When fine-tuning large language models like Google’s T5, choosing the right optimizer and learning rate is crucial for achieving optimal performance. AdaFactor is an optimizer known for its memory efficiency, making it attractive for large models. However, users sometimes encounter unexpected issues when implementing AdaFactor, particularly with learning rates. This article explores a common problem experienced when trying to finetune the original T5 model using AdaFactor within the Hugging Face Transformers library and AWS SageMaker environment.
The issue arises when users attempt to switch from the default AdamW optimizer to AdaFactor. The Hugging Face Trainer
class simplifies this process with the adafactor = True
argument in Seq2SeqTrainingArguments
. This flag automatically swaps out AdamW for AdaFactor, as seen in the Trainer’s code:
optimizer_cls = Adafactor if self.args.adafactor else AdamW
if self.args.adafactor:
optimizer_cls = Adafactor
optimizer_kwargs = {"scale_parameter": False, "relative_step": False}
else:
optimizer_cls = AdamW
optimizer_kwargs = {
"betas": (self.args.adam_beta1, self.args.adam_beta2),
"eps": self.args.adam_epsilon,
}
optimizer_kwargs["lr"] = self.args.learning_rate
if self.sharded_ddp == ShardedDDPOption.SIMPLE:
self.optimizer = OSS(
params=optimizer_grouped_parameters,
optim=optimizer_cls,
**optimizer_kwargs,
)
else:
self.optimizer = optimizer_cls(optimizer_grouped_parameters, **optimizer_kwargs)
By also setting learning_rate = 1e-3
in Seq2SeqTrainingArguments
, users expect to configure AdaFactor with this learning rate, similar to how it’s done with AdamW. The expectation is that this setup should work seamlessly without needing to manually configure a separate learning rate scheduler like AdafactorSchedule
.
However, in practice, especially within environments like AWS SageMaker and Hugging Face Training DLC, some users have observed a perplexing issue.
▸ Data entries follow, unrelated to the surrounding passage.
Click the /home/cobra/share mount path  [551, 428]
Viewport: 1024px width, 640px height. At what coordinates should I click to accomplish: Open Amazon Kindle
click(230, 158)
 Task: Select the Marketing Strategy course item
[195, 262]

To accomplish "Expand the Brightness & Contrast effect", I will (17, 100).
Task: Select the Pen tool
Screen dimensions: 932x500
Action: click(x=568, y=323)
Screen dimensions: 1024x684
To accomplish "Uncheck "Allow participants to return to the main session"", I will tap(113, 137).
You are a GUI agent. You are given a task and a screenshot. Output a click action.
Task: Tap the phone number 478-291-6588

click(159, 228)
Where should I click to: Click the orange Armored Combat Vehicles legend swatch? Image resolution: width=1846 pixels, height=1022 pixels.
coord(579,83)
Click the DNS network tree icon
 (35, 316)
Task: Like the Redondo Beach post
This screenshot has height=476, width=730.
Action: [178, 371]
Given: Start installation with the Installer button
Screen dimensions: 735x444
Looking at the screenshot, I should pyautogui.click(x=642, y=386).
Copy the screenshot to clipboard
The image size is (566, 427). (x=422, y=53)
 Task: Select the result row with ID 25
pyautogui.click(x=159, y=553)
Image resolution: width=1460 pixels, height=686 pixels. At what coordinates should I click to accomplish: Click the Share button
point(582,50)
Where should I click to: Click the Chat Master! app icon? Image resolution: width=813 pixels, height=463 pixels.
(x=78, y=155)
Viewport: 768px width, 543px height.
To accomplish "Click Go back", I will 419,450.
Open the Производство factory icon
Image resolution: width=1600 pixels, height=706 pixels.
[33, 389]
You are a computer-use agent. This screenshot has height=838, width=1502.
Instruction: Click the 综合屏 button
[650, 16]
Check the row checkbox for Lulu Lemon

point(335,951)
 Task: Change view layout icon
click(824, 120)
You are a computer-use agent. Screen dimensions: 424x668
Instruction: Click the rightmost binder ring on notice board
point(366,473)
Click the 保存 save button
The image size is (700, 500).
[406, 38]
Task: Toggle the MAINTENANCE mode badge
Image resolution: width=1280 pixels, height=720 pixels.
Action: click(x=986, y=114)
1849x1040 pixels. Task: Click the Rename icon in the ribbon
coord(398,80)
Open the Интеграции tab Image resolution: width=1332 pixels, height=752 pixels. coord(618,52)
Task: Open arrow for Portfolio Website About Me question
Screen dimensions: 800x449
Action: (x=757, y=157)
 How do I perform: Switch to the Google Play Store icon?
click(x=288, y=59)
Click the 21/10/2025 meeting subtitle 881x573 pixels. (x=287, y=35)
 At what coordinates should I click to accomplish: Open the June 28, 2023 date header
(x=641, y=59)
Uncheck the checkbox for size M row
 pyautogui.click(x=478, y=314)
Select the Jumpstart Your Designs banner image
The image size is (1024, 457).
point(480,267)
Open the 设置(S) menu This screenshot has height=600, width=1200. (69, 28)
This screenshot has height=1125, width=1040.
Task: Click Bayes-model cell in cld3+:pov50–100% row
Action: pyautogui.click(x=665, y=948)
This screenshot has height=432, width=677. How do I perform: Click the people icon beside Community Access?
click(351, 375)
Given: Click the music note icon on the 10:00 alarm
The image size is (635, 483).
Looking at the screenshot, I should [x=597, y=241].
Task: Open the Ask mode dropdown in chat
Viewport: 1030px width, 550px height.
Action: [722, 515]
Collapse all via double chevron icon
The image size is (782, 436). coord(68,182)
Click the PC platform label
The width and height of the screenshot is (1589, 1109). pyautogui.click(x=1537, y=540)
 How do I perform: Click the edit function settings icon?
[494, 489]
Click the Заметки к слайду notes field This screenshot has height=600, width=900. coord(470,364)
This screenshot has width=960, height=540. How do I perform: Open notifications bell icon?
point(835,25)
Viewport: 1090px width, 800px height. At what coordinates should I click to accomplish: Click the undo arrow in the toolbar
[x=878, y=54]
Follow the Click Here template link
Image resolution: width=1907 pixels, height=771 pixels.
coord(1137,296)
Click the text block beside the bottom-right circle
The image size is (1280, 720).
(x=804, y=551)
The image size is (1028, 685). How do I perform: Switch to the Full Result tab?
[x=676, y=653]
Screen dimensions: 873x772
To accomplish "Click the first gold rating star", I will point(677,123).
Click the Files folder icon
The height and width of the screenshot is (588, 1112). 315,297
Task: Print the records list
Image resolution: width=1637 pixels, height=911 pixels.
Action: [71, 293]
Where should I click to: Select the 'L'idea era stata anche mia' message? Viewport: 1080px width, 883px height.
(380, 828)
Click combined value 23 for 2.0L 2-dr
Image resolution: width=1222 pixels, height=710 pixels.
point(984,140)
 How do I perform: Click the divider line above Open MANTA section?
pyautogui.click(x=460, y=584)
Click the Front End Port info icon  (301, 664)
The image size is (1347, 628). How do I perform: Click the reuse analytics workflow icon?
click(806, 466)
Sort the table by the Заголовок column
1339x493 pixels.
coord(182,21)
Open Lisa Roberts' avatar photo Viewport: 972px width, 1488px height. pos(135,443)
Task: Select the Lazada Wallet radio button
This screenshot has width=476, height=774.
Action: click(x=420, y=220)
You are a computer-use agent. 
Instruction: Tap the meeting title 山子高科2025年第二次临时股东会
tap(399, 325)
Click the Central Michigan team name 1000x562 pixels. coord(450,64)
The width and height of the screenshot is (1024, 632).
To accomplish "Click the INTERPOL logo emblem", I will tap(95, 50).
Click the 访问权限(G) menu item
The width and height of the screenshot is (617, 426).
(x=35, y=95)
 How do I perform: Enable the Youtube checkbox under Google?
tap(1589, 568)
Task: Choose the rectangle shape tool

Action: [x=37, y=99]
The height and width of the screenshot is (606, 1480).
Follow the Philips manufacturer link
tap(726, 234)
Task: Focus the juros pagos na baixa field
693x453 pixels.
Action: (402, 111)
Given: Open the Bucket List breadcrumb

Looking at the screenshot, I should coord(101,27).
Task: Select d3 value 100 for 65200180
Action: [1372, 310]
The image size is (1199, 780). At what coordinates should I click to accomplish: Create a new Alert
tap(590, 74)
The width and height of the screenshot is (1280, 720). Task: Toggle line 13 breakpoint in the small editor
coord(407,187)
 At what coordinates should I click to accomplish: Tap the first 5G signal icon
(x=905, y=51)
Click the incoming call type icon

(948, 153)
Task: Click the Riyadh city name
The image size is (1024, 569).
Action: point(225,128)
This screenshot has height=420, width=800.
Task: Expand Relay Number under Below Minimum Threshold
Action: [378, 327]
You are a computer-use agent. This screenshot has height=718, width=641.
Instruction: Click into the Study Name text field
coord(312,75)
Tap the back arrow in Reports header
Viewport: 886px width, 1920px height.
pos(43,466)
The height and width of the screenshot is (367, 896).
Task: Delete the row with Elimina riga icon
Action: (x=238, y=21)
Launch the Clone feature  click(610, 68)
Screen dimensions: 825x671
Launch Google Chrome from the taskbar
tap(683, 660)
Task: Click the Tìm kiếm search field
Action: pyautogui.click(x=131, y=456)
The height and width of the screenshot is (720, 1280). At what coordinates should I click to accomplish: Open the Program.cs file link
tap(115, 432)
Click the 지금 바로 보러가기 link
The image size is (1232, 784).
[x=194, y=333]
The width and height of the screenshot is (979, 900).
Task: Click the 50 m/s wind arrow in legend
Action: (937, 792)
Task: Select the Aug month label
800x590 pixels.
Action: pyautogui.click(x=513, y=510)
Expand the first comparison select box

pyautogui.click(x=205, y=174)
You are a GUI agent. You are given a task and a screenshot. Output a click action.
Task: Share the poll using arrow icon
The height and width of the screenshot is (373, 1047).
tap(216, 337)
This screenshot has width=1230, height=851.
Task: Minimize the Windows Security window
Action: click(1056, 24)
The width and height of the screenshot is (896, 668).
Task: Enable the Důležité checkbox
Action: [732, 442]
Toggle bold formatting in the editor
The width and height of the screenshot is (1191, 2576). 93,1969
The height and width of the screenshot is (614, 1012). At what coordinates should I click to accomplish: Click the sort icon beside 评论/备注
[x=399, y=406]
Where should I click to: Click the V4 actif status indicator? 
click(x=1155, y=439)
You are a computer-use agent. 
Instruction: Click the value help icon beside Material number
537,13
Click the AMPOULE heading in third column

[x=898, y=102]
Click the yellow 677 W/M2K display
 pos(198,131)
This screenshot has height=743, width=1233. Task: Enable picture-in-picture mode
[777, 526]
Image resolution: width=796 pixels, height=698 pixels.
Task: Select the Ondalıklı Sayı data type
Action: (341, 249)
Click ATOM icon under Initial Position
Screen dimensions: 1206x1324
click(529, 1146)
The training logs in CloudWatch report a learning rate stuck at zero. Concurrently, the evaluation loss (eval_loss
) remains consistently high and unchanging across evaluation steps. This indicates that the model is not learning effectively, despite the intended optimizer and learning rate settings.
Interestingly, switching back to AdamW with a learning rate of 1e-4
or 5e-5
often resolves the issue, leading to successful fine-tuning. This raises questions about the interaction between AdaFactor, the original T5 model architecture, and the Hugging Face implementation, particularly in distributed training environments.
One hypothesis is that the observed behavior might be specific to the original T5 base model and not applicable to later T5 versions like T5 v1.1, mT5, or ByT5. These later versions might have architectural differences or pre-training schemes that make them more compatible with AdaFactor out-of-the-box within the current Hugging Face Transformers framework.
Further investigation and community input are needed to fully understand this issue. Is AdaFactor’s default configuration in Hugging Face Transformers less suitable for the original T5 architecture? Are there specific learning rate ranges or other hyperparameters that need adjustment when using AdaFactor with the original T5? Sharing experiences and insights on fine-tuning Google T5 with AdaFactor, especially concerning learning rate configurations, can help the community develop best practices and avoid potential pitfalls.